# [书面要求 1]
照原样重新输入条目中从包含"Click the Played column header"的那一行到条目末尾的这一段，首尾两行都算在内。

# [文档]
====

# 科 share - 匯入網站之課表資料格式處理

In [1]:
import numpy as np
import pandas as pd
import re

## 學生課表

In [2]:
data = pd.read_excel('./data/範例課表.xlsx')
data.head()

Unnamed: 0,姓名：杜葳葳 科管院學士班21級 第一專長 ：計量財務金融 第二專長：資訊工程,Unnamed: 1,Unnamed: 2,Unnamed: 3
0,學年,學期,科號,科目名稱
1,109,20,CS 550000,計算機圖學
2,109,20,FL 406500,口譯
3,109,20,GE 102400,產業創新實作 -- 社會科學領域 Elective GE course: Social Sc...
4,109,20,IEEM612400,大數據分析與資料挖礦


* 取出姓名當成 output 的檔名
* 入學學年 enrollment_year : 取學年度最小值

In [3]:
name = data.columns[0]
data = data.set_axis(['學年', '學期', '科號', '科目名稱'], axis=1, inplace=False).drop([0])
enrollment_year = min(data['學年'])

In [4]:
def delete_last_two_digits(num):
    if re.search(r'\d+', num) is not None:
        integer_parts = re.search(r'\d+', num).group()
        if len(integer_parts) > 4:
            return num[:-2]
    return num
def delete_space(num):
    return num.replace(" ", "")
def shorten_course_name(text):
    return text.split('--', 1)[0]
  
## 科號移除後兩碼和空格, 科目名稱去除--之後的文字
data['科號'] = data['科號'].apply(delete_space).apply(delete_last_two_digits)
data['科目名稱'] = data['科目名稱'].apply(shorten_course_name)

## 刪除服學(Z)和體育(PE)
for i, value in enumerate(data['科號']):
    if str(value.strip()[0]) == 'Z' or str(value.strip()[0:2]) == 'PE':
        data = data.drop(index = [i+1])

In [5]:
data

Unnamed: 0,學年,學期,科號,科目名稱
1,109,20,CS5500,計算機圖學
2,109,20,FL4065,口譯
3,109,20,GE1024,產業創新實作
4,109,20,IEEM6124,大數據分析與資料挖礦
5,109,20,IPHD6010,印度社會專題研究
...,...,...,...,...
72,106,10,ECON1001,經濟學原理一
73,106,10,LANG1010,英文一
74,106,10,LST3503,法學緒論
75,106,10,MATH1010,微積分Ａ一


## 課程規則
* 匯入 **科號規則**
* 把科號轉成 list

In [6]:
rule = pd.read_excel('./data/專長課程代號.xlsx')
rule['科號'] = rule['科號'].apply(delete_last_two_digits).apply(delete_space)

def multiple_num(nums):
    return nums.split(',')
def delete_digits(integer_list):
    return list(map(delete_last_two_digits, integer_list))

rule['科號'] = rule['科號'].apply(multiple_num).apply(delete_digits)

In [7]:
rule

Unnamed: 0,學年度,類別,專長名稱,科目名稱,科號,Unnamed: 5
0,106,基礎必修,,經濟學原理一,[ECON1001],
1,106,基礎必修,,經濟學原理二,[ECON1002],
2,106,基礎必修,,會計學一,"[ECON1271, QF1004]",
3,106,基礎必修,,會計學二,"[ECON1272, QF1005]",
4,106,基礎必修,,財務管理,[QF2141],
...,...,...,...,...,...,...

====

# [从集合中提取的数据]
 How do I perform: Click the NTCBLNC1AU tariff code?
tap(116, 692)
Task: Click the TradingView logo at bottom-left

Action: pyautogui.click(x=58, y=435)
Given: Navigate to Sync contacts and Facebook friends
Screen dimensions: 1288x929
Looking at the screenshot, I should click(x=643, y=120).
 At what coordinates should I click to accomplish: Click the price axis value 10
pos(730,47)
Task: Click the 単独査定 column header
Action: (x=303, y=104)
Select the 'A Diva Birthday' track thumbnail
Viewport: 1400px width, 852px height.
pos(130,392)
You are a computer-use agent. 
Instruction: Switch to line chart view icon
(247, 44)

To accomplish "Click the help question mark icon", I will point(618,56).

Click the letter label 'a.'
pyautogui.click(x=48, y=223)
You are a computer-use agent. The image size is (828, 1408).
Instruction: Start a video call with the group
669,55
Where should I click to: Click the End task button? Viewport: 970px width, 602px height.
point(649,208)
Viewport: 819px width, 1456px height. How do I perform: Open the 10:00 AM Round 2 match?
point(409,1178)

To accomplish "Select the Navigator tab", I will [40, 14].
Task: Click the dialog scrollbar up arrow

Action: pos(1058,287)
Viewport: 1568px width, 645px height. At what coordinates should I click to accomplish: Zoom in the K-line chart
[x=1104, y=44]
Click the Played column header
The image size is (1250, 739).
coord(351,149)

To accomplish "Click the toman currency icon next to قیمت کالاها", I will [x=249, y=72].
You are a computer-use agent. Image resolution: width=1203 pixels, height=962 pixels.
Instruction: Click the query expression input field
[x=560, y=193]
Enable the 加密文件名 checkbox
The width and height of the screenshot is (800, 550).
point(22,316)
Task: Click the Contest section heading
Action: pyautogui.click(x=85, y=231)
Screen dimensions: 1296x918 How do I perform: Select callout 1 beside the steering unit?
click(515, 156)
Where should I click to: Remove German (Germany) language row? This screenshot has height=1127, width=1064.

====

# [书面要求 2]
在这份课表资料处理文档中，哪两类课程被删除？

# [结果 1]
Click the Played column header
The image size is (1250, 739).
coord(351,149)

To accomplish "Click the toman currency icon next to قیمت کالاها", I will [x=249, y=72].
You are a computer-use agent. Image resolution: width=1203 pixels, height=962 pixels.
Instruction: Click the query expression input field
[x=560, y=193]
Enable the 加密文件名 checkbox
The width and height of the screenshot is (800, 550).
point(22,316)
Task: Click the Contest section heading
Action: pyautogui.click(x=85, y=231)
Screen dimensions: 1296x918 How do I perform: Select callout 1 beside the steering unit?
click(515, 156)
Where should I click to: Remove German (Germany) language row? This screenshot has height=1127, width=1064.

# [结果 2]
服学（Z）和体育（PE）课程。